The current hypothesis to explore

There have been some PostgreSQL errors caused by connection slots starvation recently. The hypothesis is that, if we can correlate the OSM sync failure with the PG errors, we can find the root cause and act promptly to fix it.

Therefore we will be monitoring the database after every OSM change file is applied to it and look for the causes of the DB degradation. (upcoming patch)

What to do meanwhile?

For now, we will keep restoring the DB with the maintenance scripts, and to make it easier for us to keep up with the bugs, we will suggest a Phabricator template task to raise these types of issues with the needed information to apply the fix for specific geometries.

We have a scheduled maintenance script to re-import the planet in order to fix the current open tasks in the next week

Old task description kept for history context

Recently the community have spotted some weird behavior with geoshapes service. Some Wikidata items are not available through the service and some are, see example below:

It seemed that something was wrong with the OSM replication script or the initial import script failed at some point.

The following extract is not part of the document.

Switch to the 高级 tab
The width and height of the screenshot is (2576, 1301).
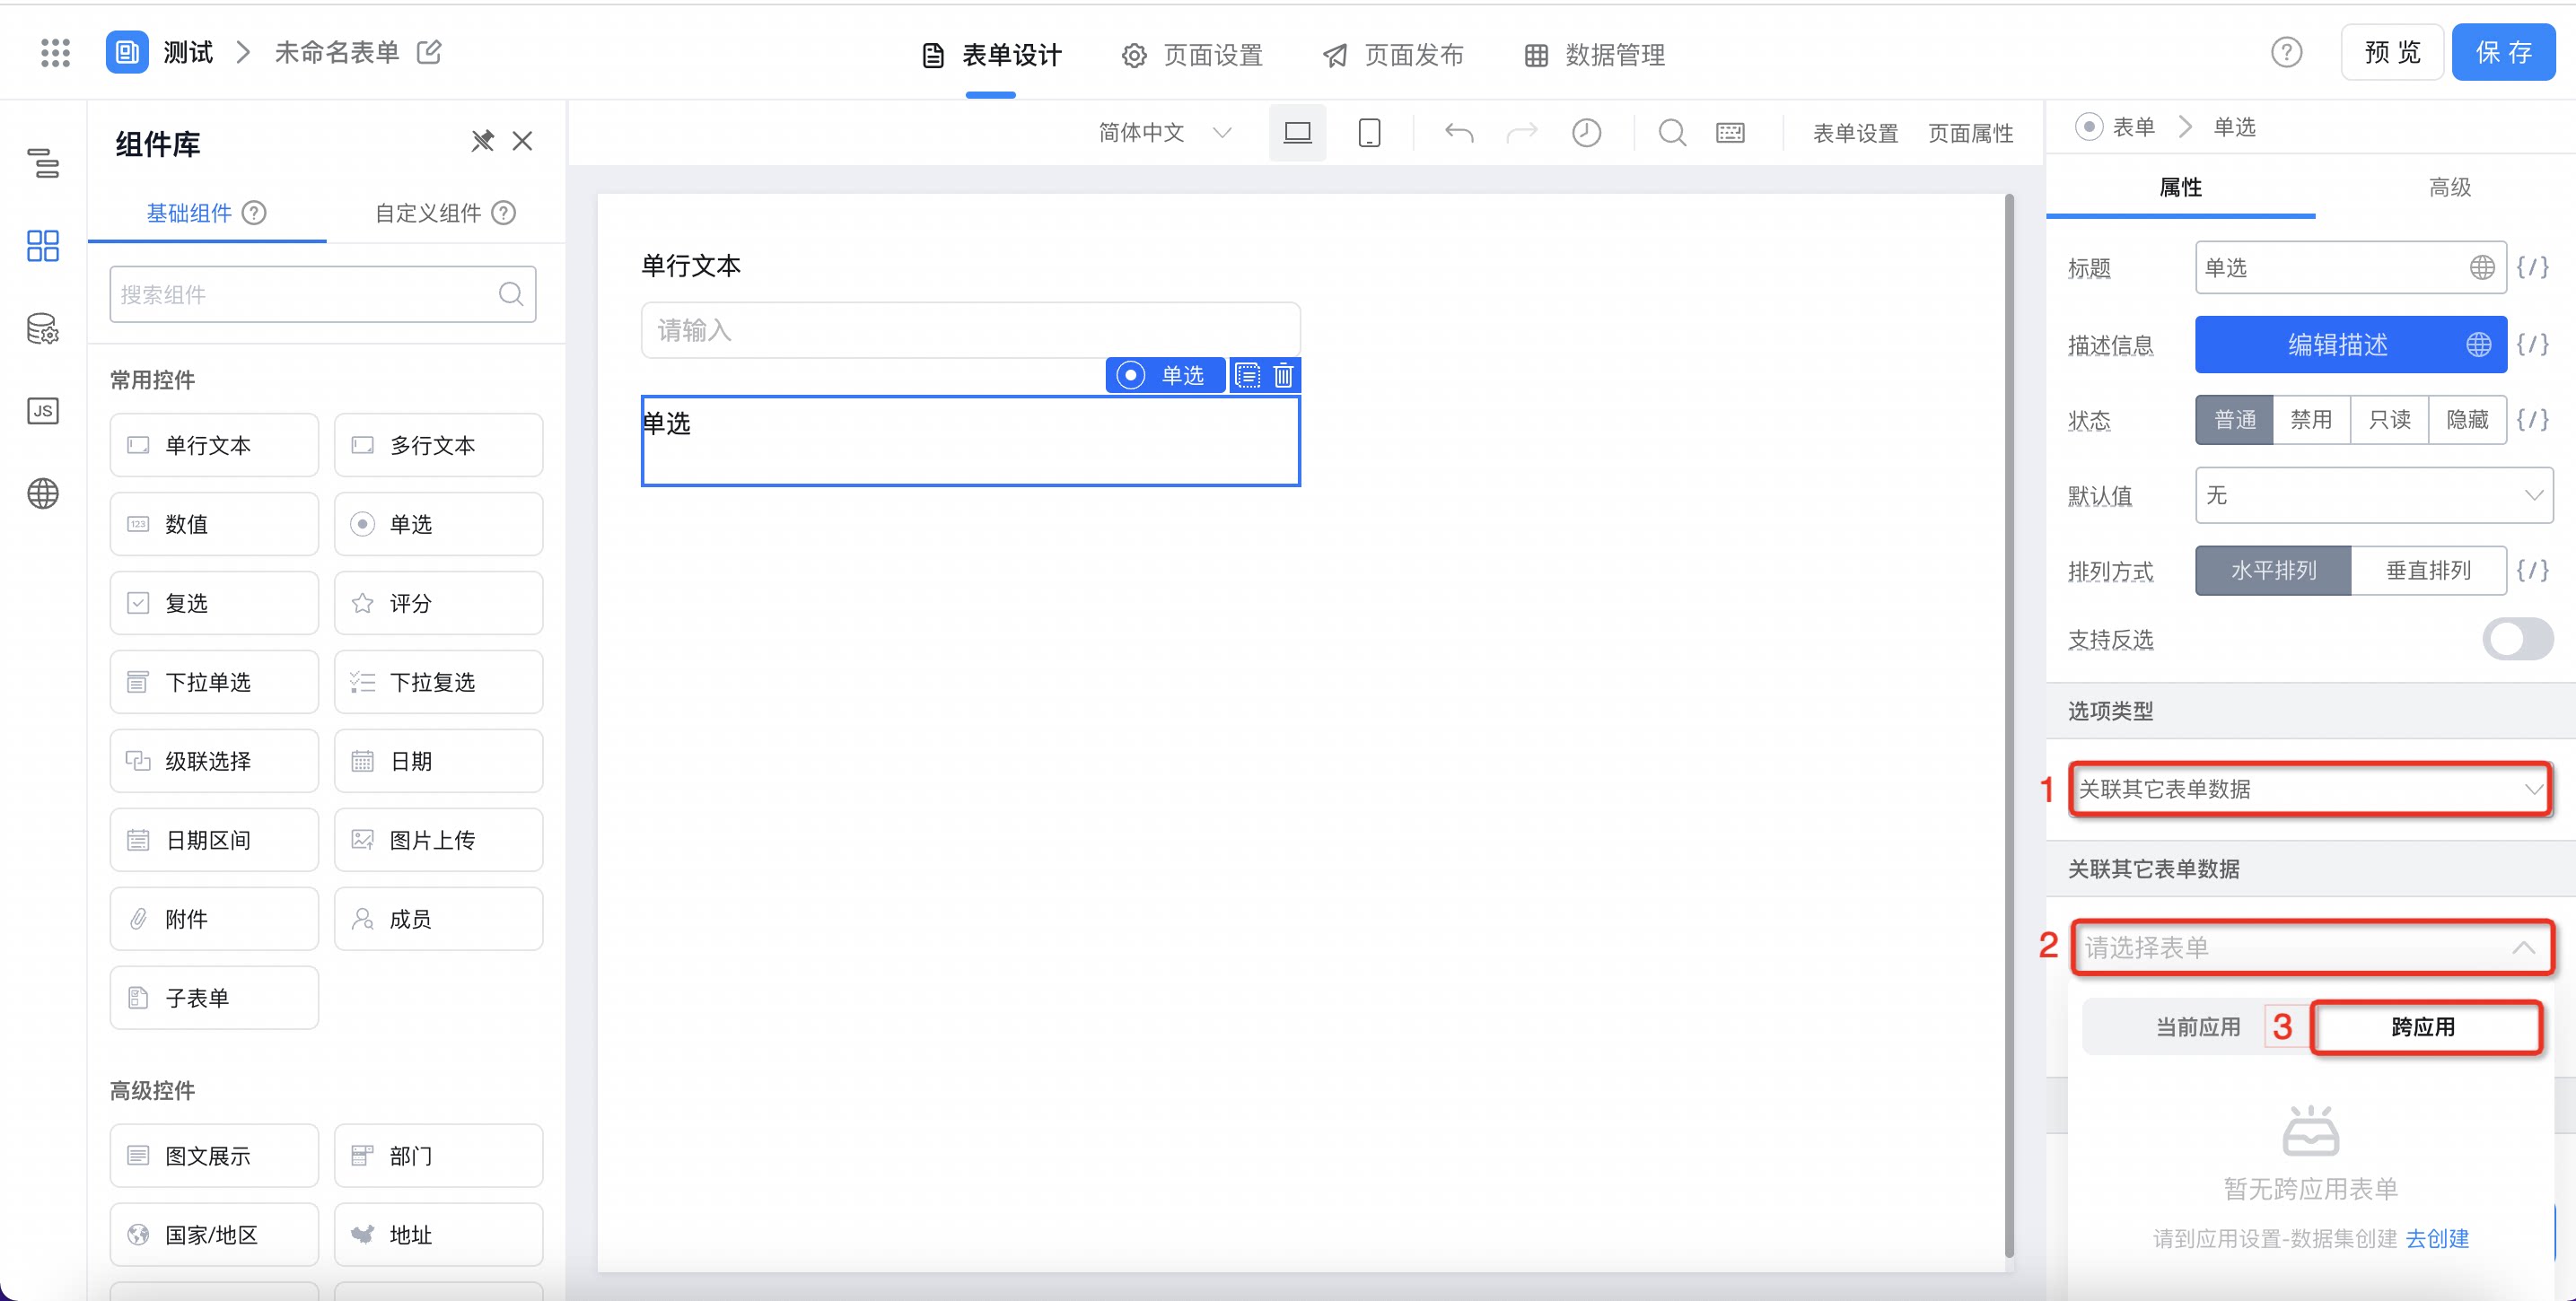(2449, 187)
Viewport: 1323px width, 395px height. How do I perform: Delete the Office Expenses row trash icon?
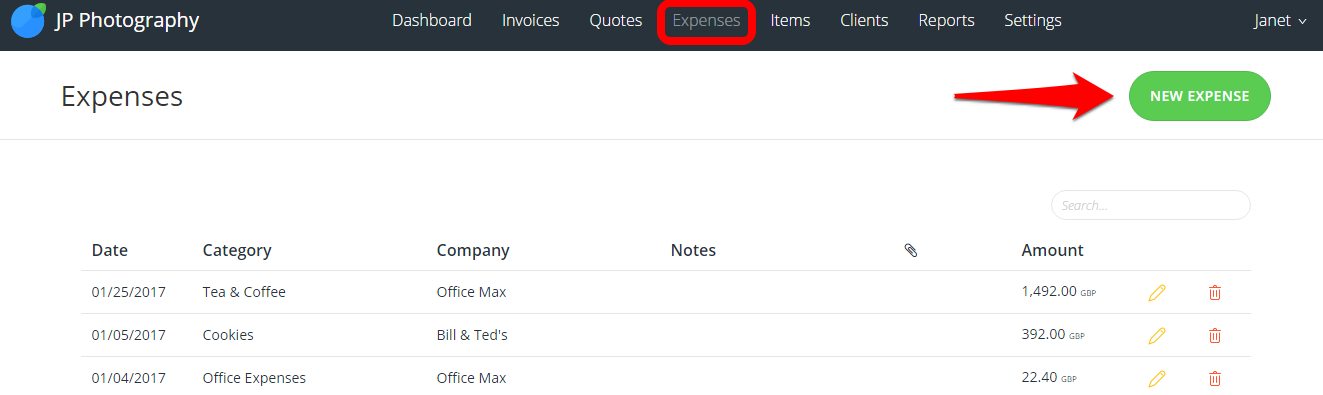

Initial import script and Steps to reproduce

The log doesn't show any errors or warnings and they are available at /home/mbsantos/osm-initial-import.log

OSM replication script

The logs doesn't show any errors or warnings and they are available at /var/log/osmosis

Further investigation and steps to reproduce the actual results

With no related track from the logs I started to investigate the data stored in the PostgreSQL DB. I started with the relation Lake Garda (8569) from the example above. The problem is not with the relation, because it is stored in the table planet_osm_rels:

gis=> SELECT id FROM planet_osm_rels WHERE id = 8569;
  id  
------
 8569
(1 row)

But performing a https://github.com/kartotherian/geoshapes/blob/master/geoshapes.js#L64 geoshapes similar query, it returns nothing because the OSM relation didn't become a polygon at osm_planet_polygon:

gis=> SELECT tags->'wikidata' AS id, osm_id
gis-> FROM planet_osm_polygon
gis-> WHERE tags ? 'wikidata' AND tags->'wikidata' IN ('Q6414');                                                             
 id | osm_id
----+--------
(0 rows)

Expected Results

Request existent Wikidata-OSM link and got the GeoJSON through geoshapes service. See the same SQL queries for the Hôtel de Blossac (311766):

gis=> SELECT id FROM planet_osm_rels WHERE id = 3117766;                                                                     
   id
---------
 3117766
(1 row)
gis=> SELECT tags->'wikidata' AS id, osm_id                                                                                  
FROM planet_osm_polygon
WHERE tags ? 'wikidata' AND tags->'wikidata' IN ('Q3145754');                                                                
    id    | osm_id  
----------+---------
 Q3145754 | -311766
(1 row)

Environments Observed

  • All master machines:
    • map1004.eqiad.wmnet
    • map2004.codfw.wmnet

Testing Environment for QA

  • Beta Cluster environment will be set to explore the issue

Additional notes

Some references report a similar issue but the outcome doesn't apply to our infrastructure
https://help.openstreetmap.org/questions/28563/missing-polygons-or-rendering-issue
https://help.openstreetmap.org/questions/68009/osm2pgsql-how-import-relations-into-polygon-table

Related Objects

StatusSubtypeAssignedTask
StalledNone
OpenNone
Resolvedhnowlan
OpenBUG REPORTNone
OpenNone
Resolvedhnowlan
OpenMSantos
ResolvedMSantos
ResolvedMSantos
ResolvedMSantos
ResolvedMSantos
ResolvedMSantos
ResolvedMSantos
ResolvedBUG REPORTMSantos
ResolvedMSantos
DuplicateBUG REPORTJgiannelos
ResolvedJgiannelos
ResolvedJgiannelos
ResolvedMSantos
ResolvedBUG REPORTMSantos

Event Timeline

There are a very large number of changes, so older changes are hidden. Show Older Changes

This is still (or is again?) happening with geolines, for some recently tagged relations. Reported on-wiki here and here.

Samples:

Wikidata itemOSM relationmaps.wikimedia.org/geoline URLNotes
Q792656910384840?getgeojson=1&ids=Q7926569Returns empty array. Relation created & tagged on 8 December 2019.
Q25036311696029?getgeojson=1&ids=Q1736261Returns empty array. Relation tagged on 20 December 2019.
Older ones still work, e.g. Q17362619240546?getgeojson=1&ids=Q1736261Works fine. Relation created/tagged on 21 January 2019.
And this one works: Q48182591628553?getgeojson=1&ids=Q4818259Works fine. OSM history times out, but probably tagged 19 December 2019 per this wikipedia diff
This one I tagged today: Q2503626114503?getgeojson=1&ids=Q2503626Returns empty array. Relation tagged on 25 December 2019, but I'm expecting it probably still won't work 2 days from now.
Evad37 renamed this task from [Bug] Some OSM relations didn't become polygons and are not been served through geoshapes service to [Bug] Some OSM relations didn't become polygons and are not been served through geoshapes service or geoline service.Dec 25 2019, 1:24 AM

This is still (or is again?) happening with geolines, for some recently tagged relations. Reported on-wiki here and here.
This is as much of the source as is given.